Interactive multi-scale feature representation enhancement for small object detection

doi:10.1016/j.imavis.2021.104128

Image and Vision Computing

Volume 108, April 2021, 104128

https://doi.org/10.1016/j.imavis.2021.104128 Get rights and content

Highlights

•
An auxiliary multi-scale input network for enhancing shallow features.
•
Interactive multi-scale features for aggregating contextual information.
•
An adaptive factor embedded in the interactive module to control the fusion ratio.

Abstract

In the field of detection, there is a wide gap between the performance of small objects and that of medium, large objects. Some studies show that this gap is due to the contradiction between the classification-based backbone and localization. Although the reduction in the feature map size is beneficial for the extraction of abstract features, it will cause the loss of detailed features in the localization as traversing the backbone. Therefore, an interactive multi-scale feature representation enhancement strategy is proposed. This strategy includes two modules: first a multi-scale auxiliary enhancement network is proposed for feature interaction under multiple inputs. We scale the input to multiple scales corresponding to the prediction layers, and only passes through the lightweight extraction module to extract more detailed features for enhancing the original futures. Moreover, an adaptive interaction module is designed to aggregate the features of adjacent layers. This approach provides flexibility in achieving the improvement of small objects detection ability without changing the original network structure. Comprehensive experimental results based on PASCAL VOC and MS COCO datasets show the effectiveness of the proposed method.

Introduction

At present, deep learning-based object detection models all rely on CNN [1] classification networks as feature extractors. For example, Single-shot detection (SSD) [2] uses VGG [3], YOLO [4] uses DarkNet [5], and Faster R-CNN [6] uses ResNet [7]. We generally call these networks the backbone of the object detection model. For classification tasks, the accuracy of classification depends on the quality of feature extraction. Strided convolutions and max-pooling are considered an essential part of a convolutional backbone. They help CNNs perform feature extraction on a larger image region and increase the receptive field, which works quite well in practice for classification. Considering that the object detection task also requires the identification of classes of objects in the image, a very straightforward idea is to directly use the image classification network for object detection tasks. However, in addition to classification, object detection is more important in localization, which is precisely what the network for classification tasks does not have.

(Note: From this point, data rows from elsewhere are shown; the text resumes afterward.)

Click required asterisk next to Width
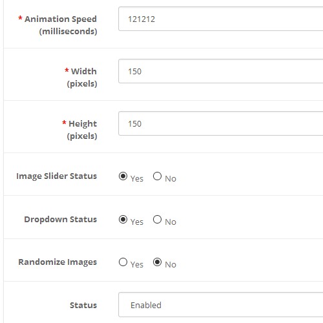[67, 70]
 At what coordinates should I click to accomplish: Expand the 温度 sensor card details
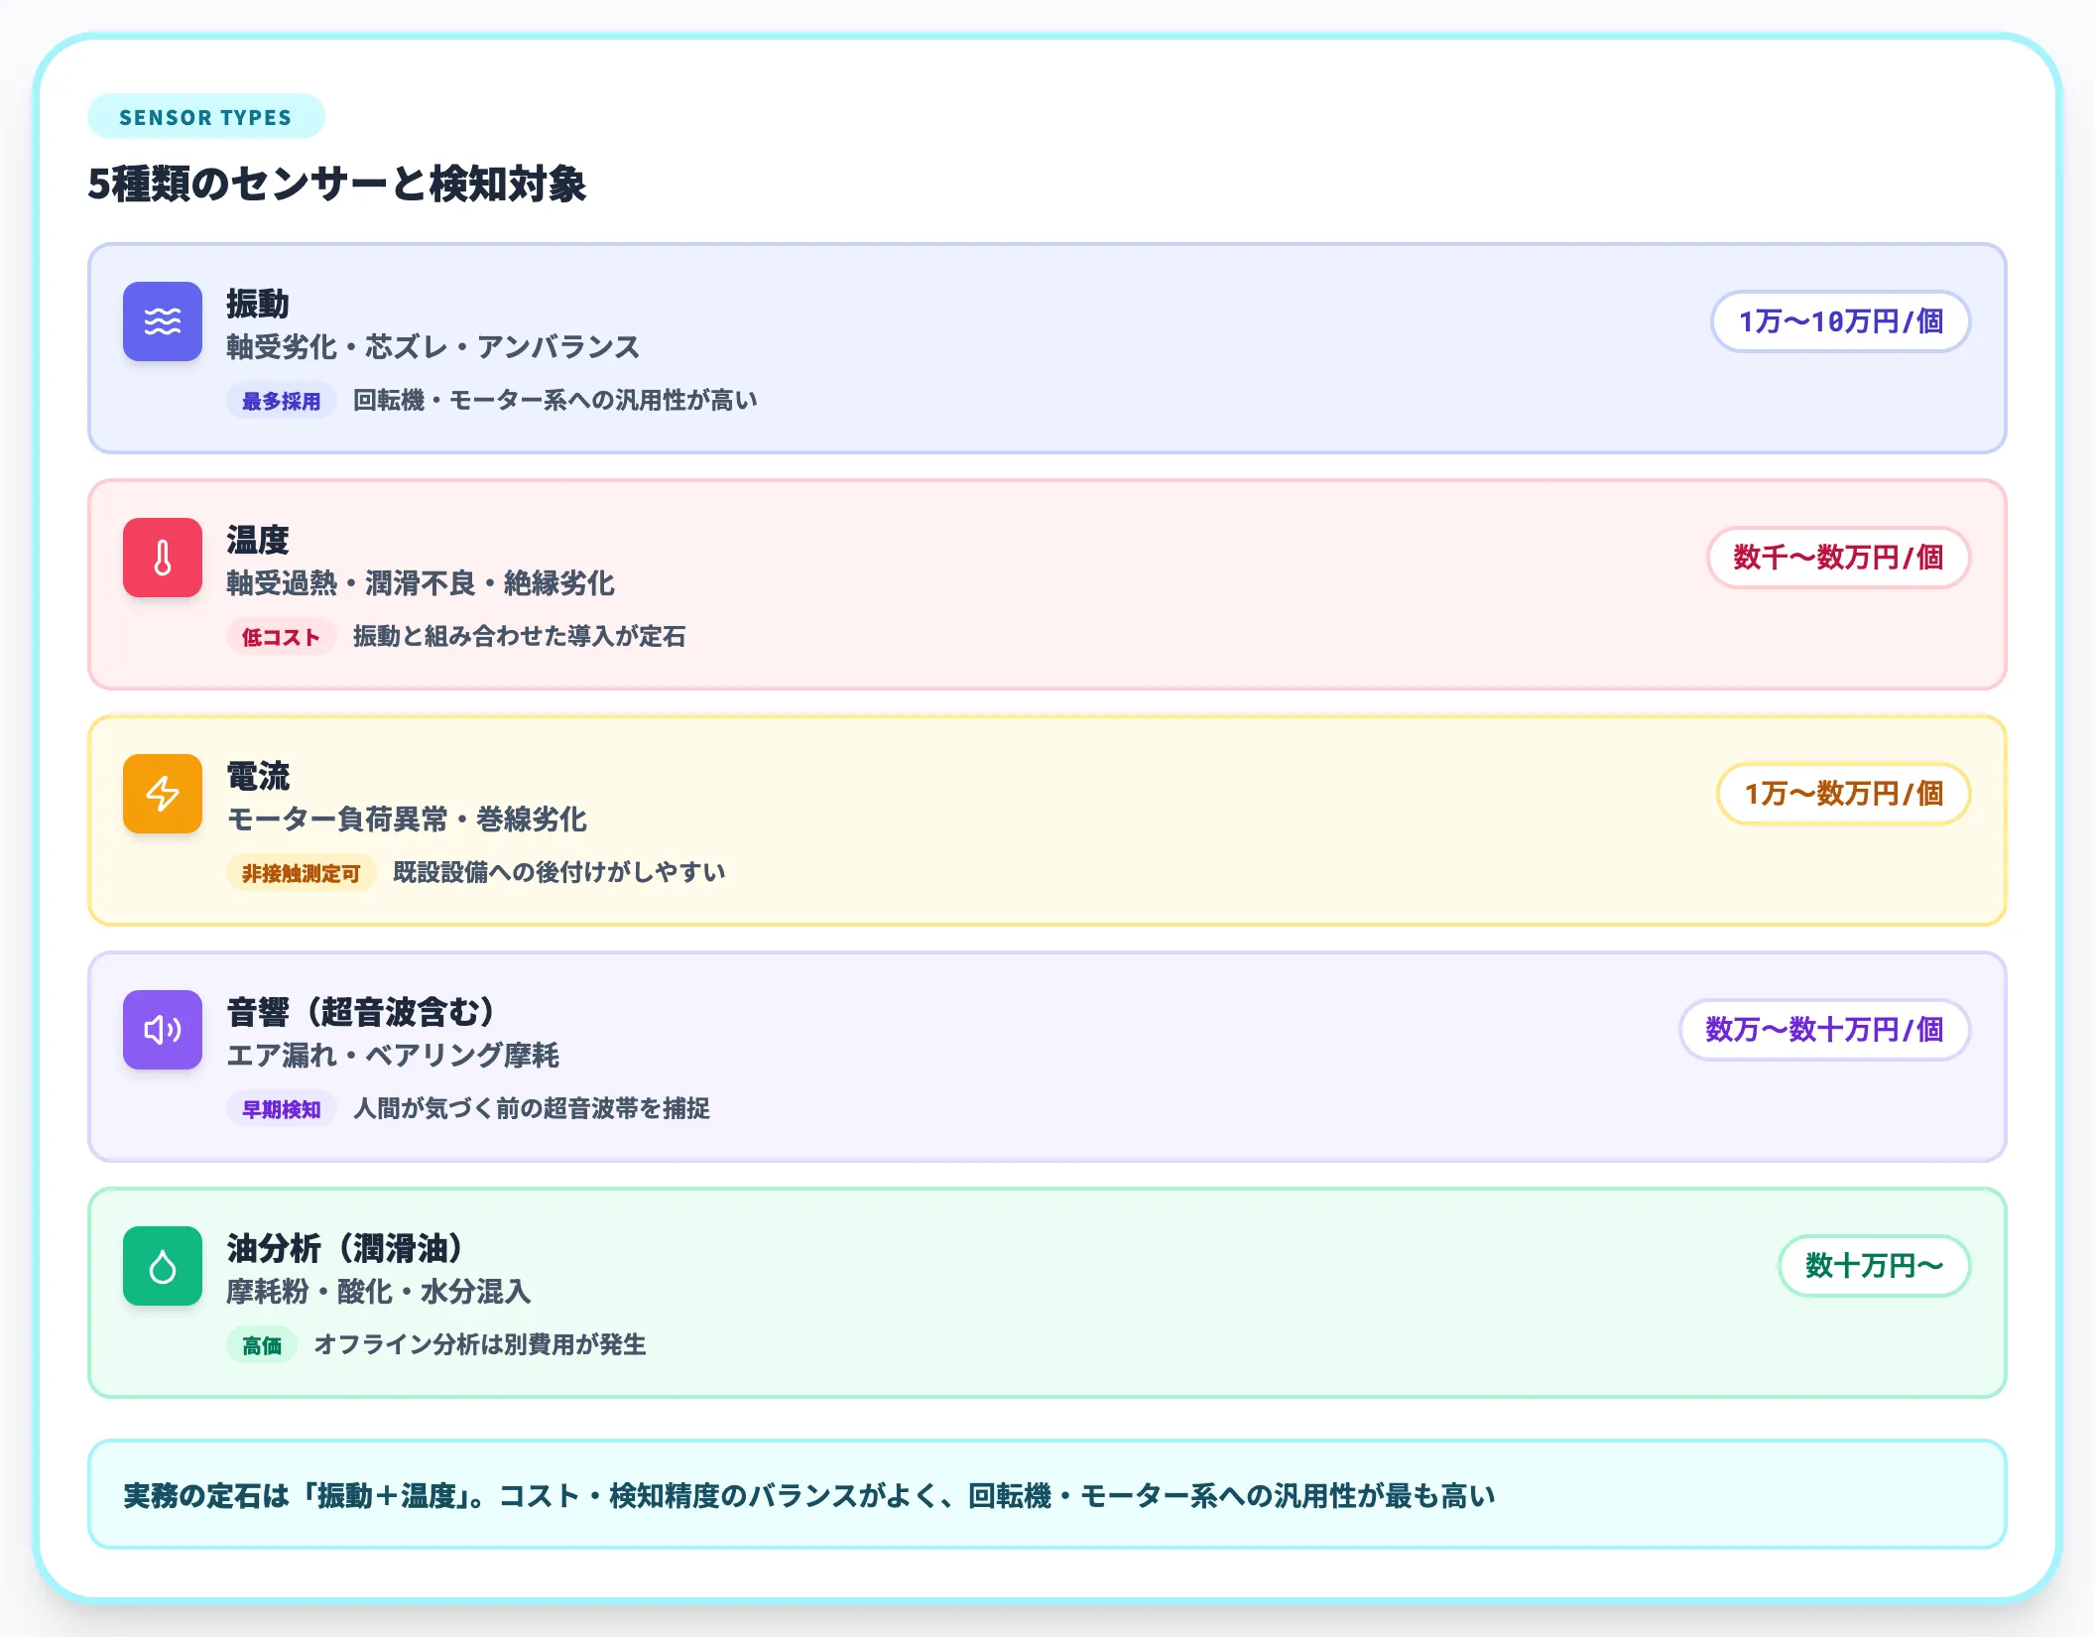[x=1047, y=583]
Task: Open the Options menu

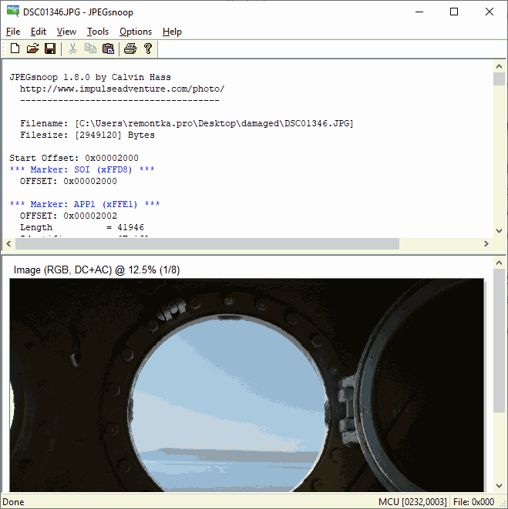Action: tap(136, 32)
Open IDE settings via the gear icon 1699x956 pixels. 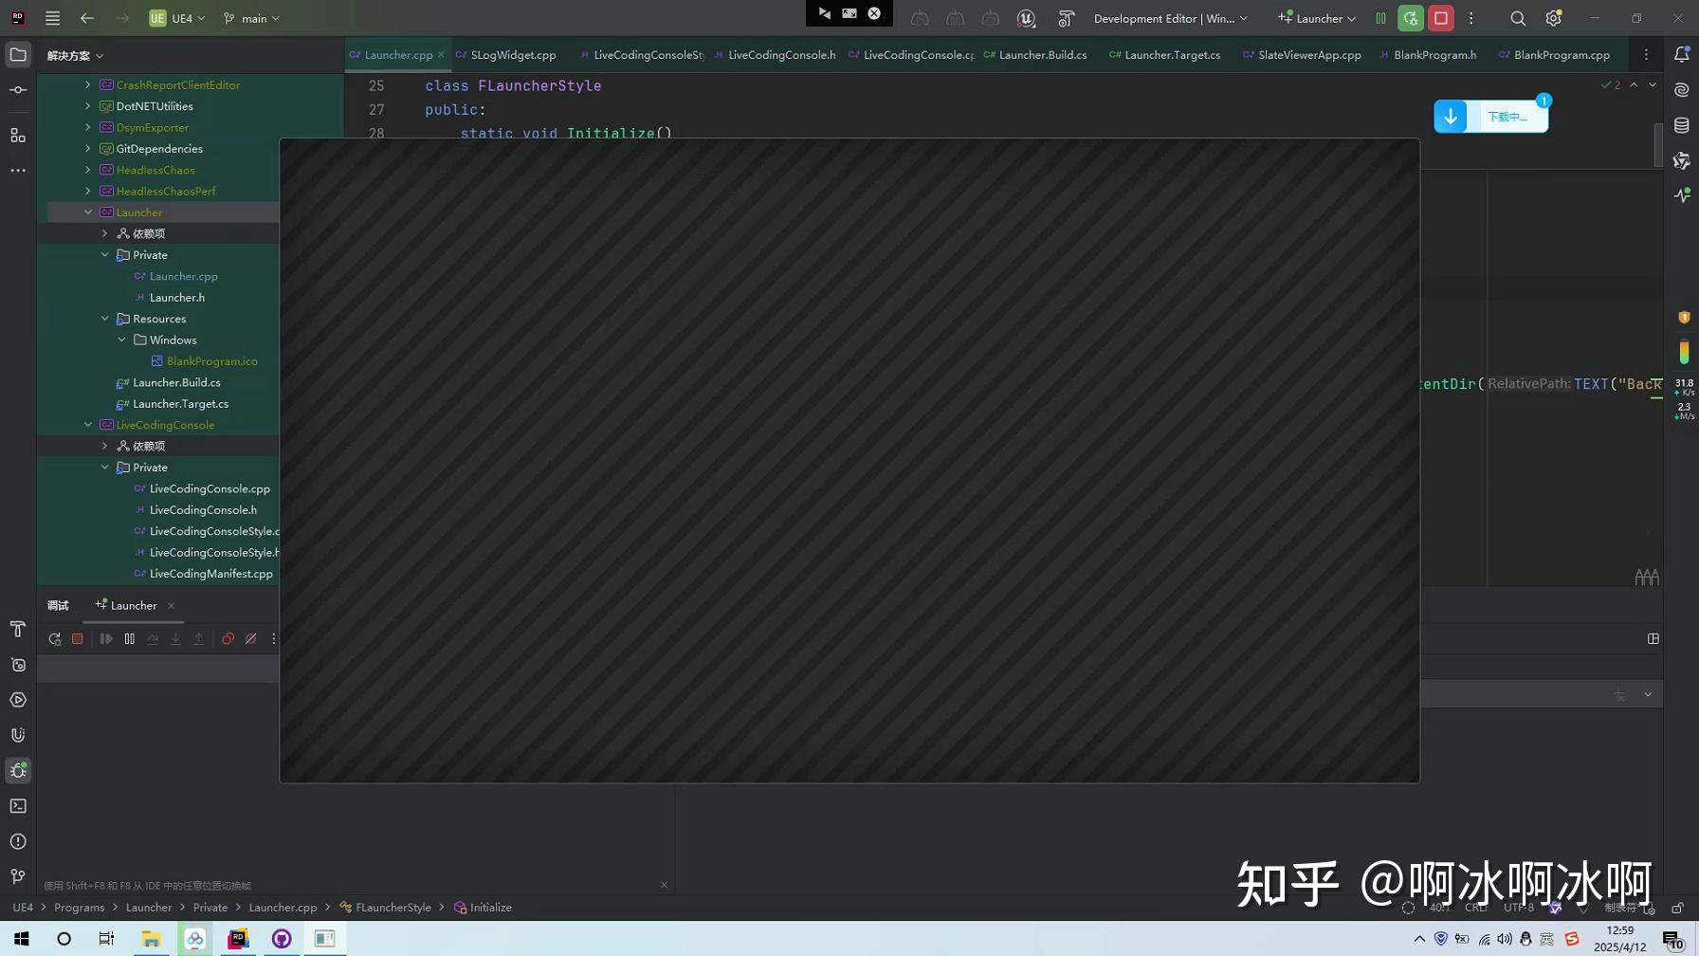tap(1552, 18)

As mentioned above, most of the current object detection networks only connect the features obtained by backbone with subsequent networks in a top-down approach [8] for joint training, making the extracted features suitable for the detection task. However, a large amount of feature information will be lost after multiple convolution operations and pooling operations during the feature extraction stage, which seriously affects the accuracy of localization [9]. Therefore, detecting objects of different scales has become an urgent problem of object detection, especially for improving the weak accuracy in small instances [10].This phenomenon is more serious in a one-stage object detector [2], [4], [5], [11] that does not rely on the extraction of candidate regions, but directly presents the final detection result through regression.

Among single-stage methods, SSD [2] has a good performance in terms of speed and accuracy balance. VGG-16 [3] is adopted as the basic extraction network in SSD to reduce the burden of single-scale features by constructing a multi-scale feature pyramid (see Fig. 1(a)). However, its detection accuracy for small objects is not as satisfactory as expected. This may be limited by the information in the shallow or previous layers [12]. In order to alleviate the lack of detailed information due to insufficient shallow representation capabilities, possible solutions have been suggested in some of the literature [8], [9], [13], [14], [15], [16], [17]. Networks such as STDN [13] and DetNet [9] address the problem of insufficient representation of the feature maps extracted from the shallow layers by using stronger backbone networks (ResNet [7] and DenseNet [18]), which take advantage of skip connections to introduce the details of the previous layers. However, introducing a deeper backbone will make the network more complicated and cause a loss in speed. Snip [14] introduces the idea of image pyramids, which allow networks to learn the effects of scale changes by using images at different scales as inputs (see Fig. 1(b)), but it is extremely computationally expensive because it requires multiple passes on an image with different parameters. Networks such as DSSD [16] and RSSD [17] inherit FPN [8] concepts to establish interacted pyramids (see Fig. 1(c)) in which it obtains a more efficient representation of contextual information by fusing up-sampled feature maps with different resolutions. However, the high level has lost the semantic information of small objects due to multiple downsampling. Therefore, even if the top-down structure is used, there is little effective small object semantic feature for small object classification [14].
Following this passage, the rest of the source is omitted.